Stochastic variables#
Stochastic variables are variables that take two parameters: t
and stoch
.
For example:
@variable()
def pv_premiums(t, stoch):
if t == settings["T_MAX_CALCULATION"]:
return premium(t)
else:
return premium(t) + pv_premiums(t+1, stoch) * discount_rate(t+1, stoch)
Stochastic variables are part of stochastic models with multiple plausible future scenarios.

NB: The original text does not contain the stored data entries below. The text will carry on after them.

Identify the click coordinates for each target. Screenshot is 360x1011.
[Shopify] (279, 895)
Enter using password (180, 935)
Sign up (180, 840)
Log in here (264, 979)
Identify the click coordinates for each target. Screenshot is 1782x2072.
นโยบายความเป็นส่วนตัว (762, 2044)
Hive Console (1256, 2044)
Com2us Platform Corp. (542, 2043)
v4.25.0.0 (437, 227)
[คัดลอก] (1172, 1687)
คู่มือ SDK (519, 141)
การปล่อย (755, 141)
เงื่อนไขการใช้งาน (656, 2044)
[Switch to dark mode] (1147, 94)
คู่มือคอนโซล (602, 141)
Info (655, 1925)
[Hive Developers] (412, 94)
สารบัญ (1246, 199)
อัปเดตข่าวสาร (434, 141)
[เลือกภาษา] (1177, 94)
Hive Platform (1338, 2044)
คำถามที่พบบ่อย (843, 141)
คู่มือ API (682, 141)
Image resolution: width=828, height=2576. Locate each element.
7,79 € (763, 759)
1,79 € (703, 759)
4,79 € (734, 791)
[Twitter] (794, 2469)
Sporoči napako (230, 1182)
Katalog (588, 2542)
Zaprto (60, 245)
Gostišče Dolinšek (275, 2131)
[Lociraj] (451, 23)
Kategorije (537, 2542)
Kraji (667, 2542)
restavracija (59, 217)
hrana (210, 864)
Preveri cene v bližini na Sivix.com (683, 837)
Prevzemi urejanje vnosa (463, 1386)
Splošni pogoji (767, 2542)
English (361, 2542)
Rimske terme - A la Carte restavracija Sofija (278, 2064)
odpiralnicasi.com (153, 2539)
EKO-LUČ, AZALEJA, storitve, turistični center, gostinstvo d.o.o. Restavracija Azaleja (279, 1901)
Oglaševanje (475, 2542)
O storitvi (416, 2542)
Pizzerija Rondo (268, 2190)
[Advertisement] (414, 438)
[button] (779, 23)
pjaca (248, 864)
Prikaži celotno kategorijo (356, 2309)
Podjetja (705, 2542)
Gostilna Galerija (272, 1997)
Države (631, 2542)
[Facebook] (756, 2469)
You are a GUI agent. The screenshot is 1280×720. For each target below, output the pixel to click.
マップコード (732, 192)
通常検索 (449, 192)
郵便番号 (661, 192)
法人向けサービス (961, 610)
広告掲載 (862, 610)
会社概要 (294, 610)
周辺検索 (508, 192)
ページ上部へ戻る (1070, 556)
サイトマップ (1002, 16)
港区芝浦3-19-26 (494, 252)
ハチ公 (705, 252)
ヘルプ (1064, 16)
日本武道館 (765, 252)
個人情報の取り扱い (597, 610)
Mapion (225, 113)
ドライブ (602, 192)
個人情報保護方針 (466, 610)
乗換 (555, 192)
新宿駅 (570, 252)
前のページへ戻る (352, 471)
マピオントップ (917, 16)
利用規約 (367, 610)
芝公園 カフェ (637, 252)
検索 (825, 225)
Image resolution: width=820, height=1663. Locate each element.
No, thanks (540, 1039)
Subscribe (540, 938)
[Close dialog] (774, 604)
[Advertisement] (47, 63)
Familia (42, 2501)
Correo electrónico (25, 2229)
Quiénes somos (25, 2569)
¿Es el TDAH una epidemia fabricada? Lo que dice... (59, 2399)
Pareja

Stochastic models require setting the number of stochastic scenarios within the settings.
settings = {
"NUM_STOCHASTIC_SCENARIOS": 5,
}
This setup initiates computations for the stochastic variable five times.
Each iteration involves variations in the stoch
parameter, ranging from 1 to 5.
The output presents the averaged results derived from these scenarios.
Procedure#
Let’s go over the mechanism behind stochastic variables using an example involving the modelling of a fund value.
Consider three equally plausible scenarios for the fund’s return:
import pandas as pd
scenarios = pd.DataFrame({
"num": [1, 2, 3],
"fund_return": [0.10, 0.05, 0.01]
})
scenarios.set_index("num", inplace=True)
assumption = {
"scenarios": scenarios,
}
In these scenarios, the fund’s value increases in each period by 10%, 5%, and 1% respectively.
The number of stochastic scenarios is set to 3.
settings = {
"NUM_STOCHASTIC_SCENARIOS": 3,
}
A stochastic variable fund_value
is created and has two parameters: t
and stoch
.
@variable()
def fund_value(t, stoch):
if t == 0:
return 1_000
else:
fund_return = assumption["scenarios"].loc[stoch, "fund_return"]
return fund_value(t-1, stoch) * (1 + fund_return)
The fund value amounts to 1000 at the beginning of the projection and then increases by the fund return.
There are 3 scenarios of how the fund value will change.
Scenario 1
In the first scenario, the fund value increases by 10% each period. The fund value for the first 5 periods amounts to:
t fund_return
0 1000.00
1 1100.00
2 1210.00
3 1331.00
4 1464.10
5 1610.51
... ...
Scenario 2
In the second scenario, the fund return amounts to 5%.
t fund_return
0 1000.00
1 1050.00
2 1102.50
3 1157.63
4 1215.51
5 1276.28
... ...
Scenario 3
In the third scenario, the value of the fund return is 1%.
t fund_return
0 1000.00
1 1010.00
2 1020.10
3 1030.30
4 1040.60
5 1051.01
... ...
Result
The stochastic variable calculates results across these scenarios, averaging them:
0 (1000.00 + 1000.00 + 1000.00) / 3
1 (1100.00 + 1050.00 + 1010.00) / 3
2 (1210.00 + 1102.50 + 1020.10) / 3
3 (1331.00 + 1157.63 + 1030.30) / 3
4 (1464.10 + 1215.51 + 1040.60) / 3
5 (1610.51 + 1276.28 + 1051.01) / 3
... ...
The resulting output is:
t fund_value
0 1000.00
1 1053.33
2 1110.87
3 1172.98
4 1240.07
5 1312.60
... ...
These values contribute to the model’s output file.